Scents and Sensibility: Inside a Boutique Brooklyn Parfumier
By Natalie Rinn
A few weeks ago, sitting on a bench inside the Fulton G station, I became aware of a soft, honeyed-rose petal scent.
Not typically one to engage with subway strangers, I pulled out my earbuds and turned to the woman next to me.
“I’m sorry—what are you wearing?”
Her reply—Ambre Nue, from Atelier Cologne—led me to visit the small Atlantic Avenue parfumerie a couple of weeks later, where I was instantly greeted by an intoxicating smell, and Gerard Camme, president and partner of the six-year-old company, who handled my predictable greeting—”It smells great in here!”—with a gracious, “People always say that, and, I say. thank god, right?”
The word cologne is difficult for Americans; we think it means a scent for men. But Camme says this could not be less true. The original cologne was concocted more than three hundred years ago by an Italian man who desperately missed home. Instead, he created Italy in a bottle, using ingredients like bergamot orange, lemon, and mandarin—each one bright and citrusy.
Atelier Cologne’s creation story is a bit different: Sylvie Ganter and Christophe Cervasel, the founders, met while working at a fragrance distribution company; they fell in love and when Sylvie had an idea for her own cologne brand, the two pursued the dream together.
Ganter and Cervasel may not be homesick Italian men, but all of Atelier Cologne’s 23 scents are inspired by that original cologne, fragrances that are light but evocative, citrusy and unisex. Two fragrances join the collection this season (“we only add, never subtract,” says Camme): Jasmin Angélique and Oud Saphir.
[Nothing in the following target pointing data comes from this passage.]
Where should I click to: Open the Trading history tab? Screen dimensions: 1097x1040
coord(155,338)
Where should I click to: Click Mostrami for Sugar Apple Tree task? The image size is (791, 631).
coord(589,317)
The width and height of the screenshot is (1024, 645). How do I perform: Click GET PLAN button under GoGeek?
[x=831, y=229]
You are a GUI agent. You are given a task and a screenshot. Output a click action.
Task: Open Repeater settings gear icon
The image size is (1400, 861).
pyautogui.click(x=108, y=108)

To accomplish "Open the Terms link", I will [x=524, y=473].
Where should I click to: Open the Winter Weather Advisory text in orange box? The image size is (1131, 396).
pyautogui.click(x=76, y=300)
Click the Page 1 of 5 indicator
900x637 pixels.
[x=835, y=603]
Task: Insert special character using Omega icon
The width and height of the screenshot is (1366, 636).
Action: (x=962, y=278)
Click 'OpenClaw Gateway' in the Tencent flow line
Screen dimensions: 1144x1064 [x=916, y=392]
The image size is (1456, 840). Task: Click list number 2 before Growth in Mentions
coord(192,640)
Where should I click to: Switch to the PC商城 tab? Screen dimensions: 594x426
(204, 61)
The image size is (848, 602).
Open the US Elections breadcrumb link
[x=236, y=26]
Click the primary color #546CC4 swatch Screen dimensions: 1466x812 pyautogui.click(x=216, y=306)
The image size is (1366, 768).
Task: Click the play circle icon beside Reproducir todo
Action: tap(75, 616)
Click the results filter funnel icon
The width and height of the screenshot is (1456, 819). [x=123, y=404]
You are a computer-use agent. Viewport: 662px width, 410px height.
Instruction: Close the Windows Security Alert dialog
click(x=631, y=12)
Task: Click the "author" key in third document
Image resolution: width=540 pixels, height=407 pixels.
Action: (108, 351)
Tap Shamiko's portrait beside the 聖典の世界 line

The first has notes of Egyptian jasmine and pepper, and the second, oud and birch wood lightened with bursts of bergamot and lavender.
Before departing, I want one more whiff of Ambre Nue. Camme sprays a generous puff onto a sample stick. I bring it to my nostrils, giddy. It is… nothing like I remembered.
“That’s the beauty of these scents,” says Gerard. “They really become who you are rather than a commercial fragrance that smells the same on everybody. These are intended to work with you.”
Instead, I leave wearing Rose Anonyme, which Camme calls “a rose turned on its head.” I’ve never loved florals but this one—Turkish Rose wrapped in spicy ginger, Somalian incense and patchouli—was apparently just the kind of subversive rose, as Camme suggested, that was perfect for me.